J. Brett Harvey, a fourth-generation miner and CEO of Consol Energy (the country’s largest operator of bituminous coal mines with 2006 revenue of $3.7 billion), is on a mission to change that. Since becoming CEO in 1998, he has pushed an initiative, called “Road to Zero,” that seeks to make accidents the exception, not the norm.
In 2006, 22 miners were killed on the job in the U.S., and last summer, two separate collapses in Utah’s Crandall Canyon killed nine. Harvey, a Utah native, was scheduled to give the keynote speech at the annual meeting of the Utah Mining Association just days later.

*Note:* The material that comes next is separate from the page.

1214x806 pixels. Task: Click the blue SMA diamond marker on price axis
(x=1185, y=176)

He used the occasion to call again for zero tolerance of mining deaths.
Part of his talk was televised, with Harvey’s 87-year-old father watching at home. “He called me up and said I was wrong, that mining would always be a tough business,” Harvey said. (The text of Harvey’s Aug. 23 speech may be read by clicking on “About” and then “Speeches” at www.consolenergy.com.)
With advances in safety and communications, Harvey believes that achieving the goal is at hand.“We’re so close,” the 57-year-old CEO said. “This is going to be the legacy of my generation.”

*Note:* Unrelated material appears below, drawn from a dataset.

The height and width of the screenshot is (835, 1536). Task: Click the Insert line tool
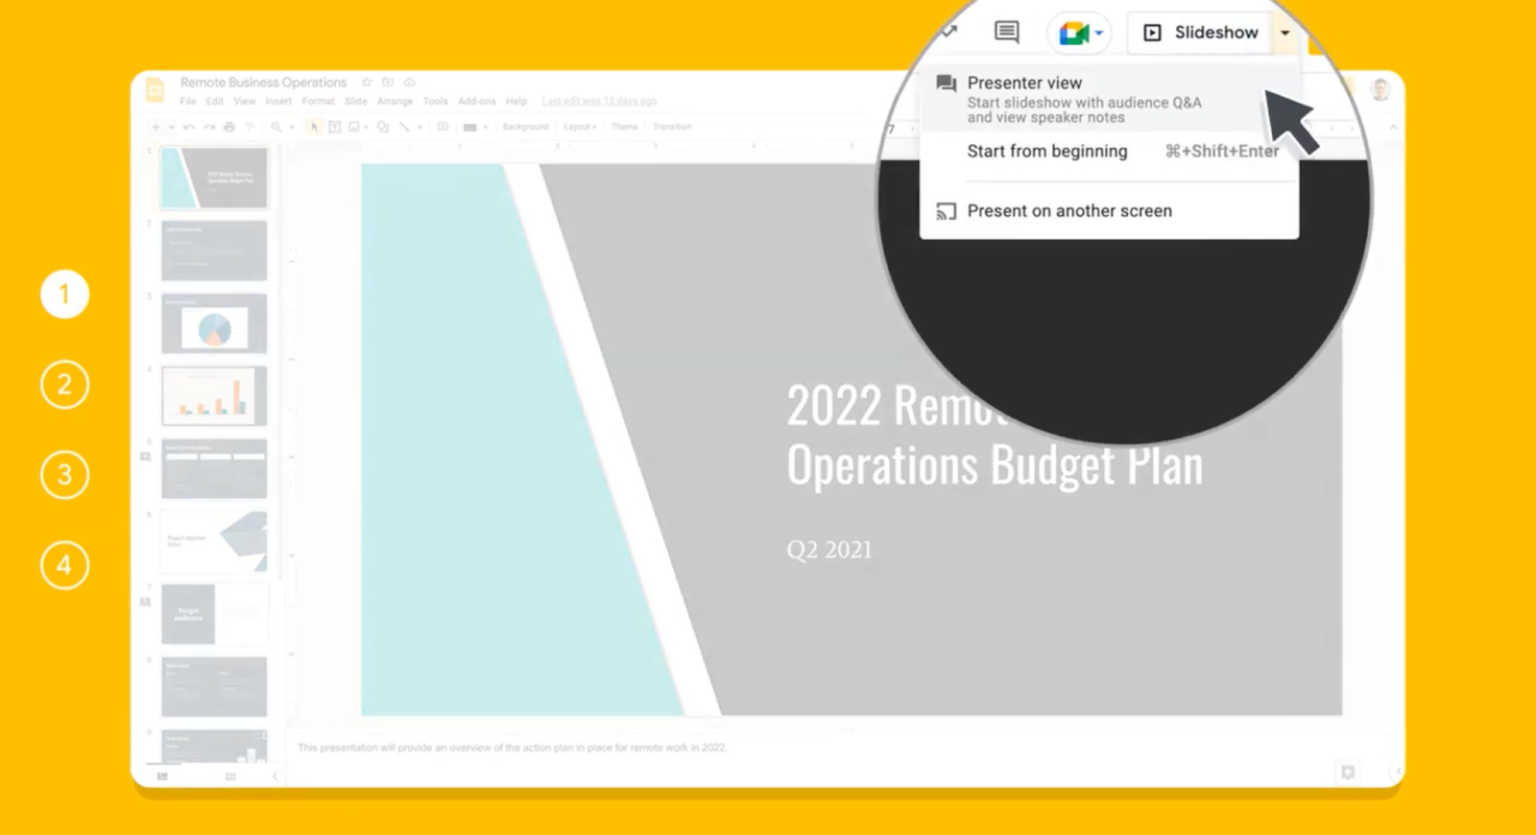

Besides the safety issue, the other big problem many have with coal (which generates about half of America’s electricity) is its impact on the environment, especially the role that burning fossil fuels plays in global warming.
But Harvey thinks big.He can see a day in which burning coal is green. “Global warming has shifted into the political arena, but solving it remains a question of technology. Give us 10 years, and we can do it.”
Mining is in Harvey’s blood.His great-grandfather immigrated to Pennsylvania from Wales and worked as a miner, later earning a degree through correspondence school to quality as a mine safety manager and moving to New Mexico. His grandfather was a mine manager. His father worked as a manager at a U.S. Steel-owned mine in Price, Utah, where he met and married the Consol CEO’s mother, a Mormon.
Harvey grew up as a Mormon and, he says, a lifelong Steelers fan in the desert of southern Utah.He graduated from the University of Utah with a degree in mine engineering. He held a series of increasingly senior positions at different mining companies, including stints as president and CEO of both PacifiCorp Energy and Interwest Mining.
He said he never expected to achieve as much in his career, but a factor in his success was a gap in the ranks of the previous generation of mine managers. “I had opportunities to advance quickly.”
Now, Harvey tells up-and-comers at Consol to focus on the work, not worry about the next big move. “If you do a good job, the good jobs will come to you,” is a favorite Harvey maxim.
For years, he and his family lived near the famed ski resorts Alta and Snowbird, on the outskirts of Salt Lake City, where he took up the sport in his 30s. Another passion is hunting; Harvey hunts quail in Georgia and elk in Colorado. A South Hills resident, Harvey’s weekends here often include driving explorations. He’s active in Pittsburgh’s small Church of the Latter Day Saints community, joking that when he moved here in 1998, he “only brought one wife with me.”
Young Mormon men do missionary work as part of their coming of age, and at 19, Harvey lived for two years on a Navajo Indian reservation in Northern Arizona, learning the language fluently. “I grew up fast,” he says of the experience.
And while he doesn’t have much opportunity to practice his Navajo any more, he remains proficient enough to converse. He said that during a recent visit to his sister, who operates a store, he overheard two Navajo girls talking about shoplifting.“I told them, in Navajo, ‘don’t do that.’”
Alas, Harvey is likely to be the last in the line of Harvey miners. His son has a landscaping business in Utah, and neither of his two daughters work in the industry. (Another son was killed in a car accident.) Harvey and his wife have five grandchildren — all girls.
As one might expect, the upbeat and surprisingly soft-spoken Harvey remains keen on both his adopted hometown and the mining industry.“ I think the next renaissance of Pittsburgh and this company are just beginning.”